_Problem description:_ Retype the data below in full, keeping every character as it is.

Stored dataset items
▽
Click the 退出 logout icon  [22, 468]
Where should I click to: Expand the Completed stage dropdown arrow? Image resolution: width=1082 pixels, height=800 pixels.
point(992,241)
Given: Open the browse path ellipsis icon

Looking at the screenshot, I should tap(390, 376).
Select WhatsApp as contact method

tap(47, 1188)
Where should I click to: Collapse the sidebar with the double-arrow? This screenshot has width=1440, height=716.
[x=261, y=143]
△
_Written response:_
Click the 退出 logout icon  [22, 468]
Where should I click to: Expand the Completed stage dropdown arrow? Image resolution: width=1082 pixels, height=800 pixels.
point(992,241)
Given: Open the browse path ellipsis icon

Looking at the screenshot, I should tap(390, 376).
Select WhatsApp as contact method

tap(47, 1188)
Where should I click to: Collapse the sidebar with the double-arrow? This screenshot has width=1440, height=716.
[x=261, y=143]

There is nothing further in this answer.